Women are significantly more cautious than men when it comes to sharing a variety of personal information on social media sites, according to a uSamp survey released in January 2012. Women are 33% more likely than men to say they are definitely not willing to share their physical address (78.8% vs. 59.1%), 39% more likely to definitely not share their location (52.4% vs. 37.7%), and 36% more likely to definitely not share their phone number (77.3% vs. 56.7%).
According to a National Cyber Security Alliance and McAfee study released in November 2011, 51% of Americans are not sharing more information on social media today than the previous year, and almost half have changed the way they use social networks because of safety and security concerns.
Politics and Religion Not Such a Problem, Though
Data from uSamp’s survey indicates that while politics and religion may be topics to avoid in friendly conversation, both men and women appear fairly willing to share their affiliations online. A majority of men (57.1%) and women (50.2%) said they are willing to share their political affiliation, while an even greater proportion are happy to share their religious affiliation (62.7% and and 60.2%, respectively).

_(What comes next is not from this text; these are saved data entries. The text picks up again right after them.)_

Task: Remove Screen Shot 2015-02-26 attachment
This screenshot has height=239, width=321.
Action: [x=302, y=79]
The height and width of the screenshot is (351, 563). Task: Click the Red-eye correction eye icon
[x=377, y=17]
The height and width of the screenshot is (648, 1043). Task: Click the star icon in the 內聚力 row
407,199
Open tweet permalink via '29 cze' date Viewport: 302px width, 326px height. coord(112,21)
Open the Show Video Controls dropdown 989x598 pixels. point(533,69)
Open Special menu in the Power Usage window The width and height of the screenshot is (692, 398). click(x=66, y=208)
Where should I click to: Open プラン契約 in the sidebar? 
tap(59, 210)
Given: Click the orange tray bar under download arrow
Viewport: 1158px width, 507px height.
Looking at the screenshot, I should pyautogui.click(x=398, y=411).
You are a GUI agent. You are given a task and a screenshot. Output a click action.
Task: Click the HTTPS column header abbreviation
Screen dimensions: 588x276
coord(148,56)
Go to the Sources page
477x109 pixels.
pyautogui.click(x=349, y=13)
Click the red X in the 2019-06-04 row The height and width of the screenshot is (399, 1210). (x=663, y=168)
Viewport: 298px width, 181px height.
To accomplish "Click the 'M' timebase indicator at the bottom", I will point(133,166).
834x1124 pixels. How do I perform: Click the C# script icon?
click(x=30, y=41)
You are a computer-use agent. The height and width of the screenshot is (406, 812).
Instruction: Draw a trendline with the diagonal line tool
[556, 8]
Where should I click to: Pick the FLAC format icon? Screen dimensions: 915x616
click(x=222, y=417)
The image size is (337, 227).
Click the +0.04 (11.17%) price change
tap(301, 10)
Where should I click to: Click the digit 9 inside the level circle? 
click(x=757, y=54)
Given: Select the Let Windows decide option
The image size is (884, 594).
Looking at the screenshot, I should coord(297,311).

Most Will Share Brand Info
On an encouraging note for brand marketers, the vast majority of both men (79%) and women (75.8%) said they are willing to share the brands they like on social media sites. And even among the remainder, opinions are mixed: both men and women were significantly more likely to say they would probably not do so than definitely not.
- Close to three-quarters of men and women are willing to share their relationship status on social media sites, although men are 19% more likely to be willing to share their personal photos (60.7% vs. 50.9%).
- Although the majority of men (66.7%) and women (58.4%) are willing to share their occupation, most will definitely not share their income (61.1% and 78.1%, respectively).
- Among personal information types, men and women are most likely to be happy to share their names (86% and 88%, respectively) and email addresses (55.2% and 42.4%, respectively).
About the Data: The uSamp results are based on a survey of 600 men and women. 49.3% of respondents were men, and 50.7% were women. The survey was evenly distributed within the ages of 18 to 50 and older.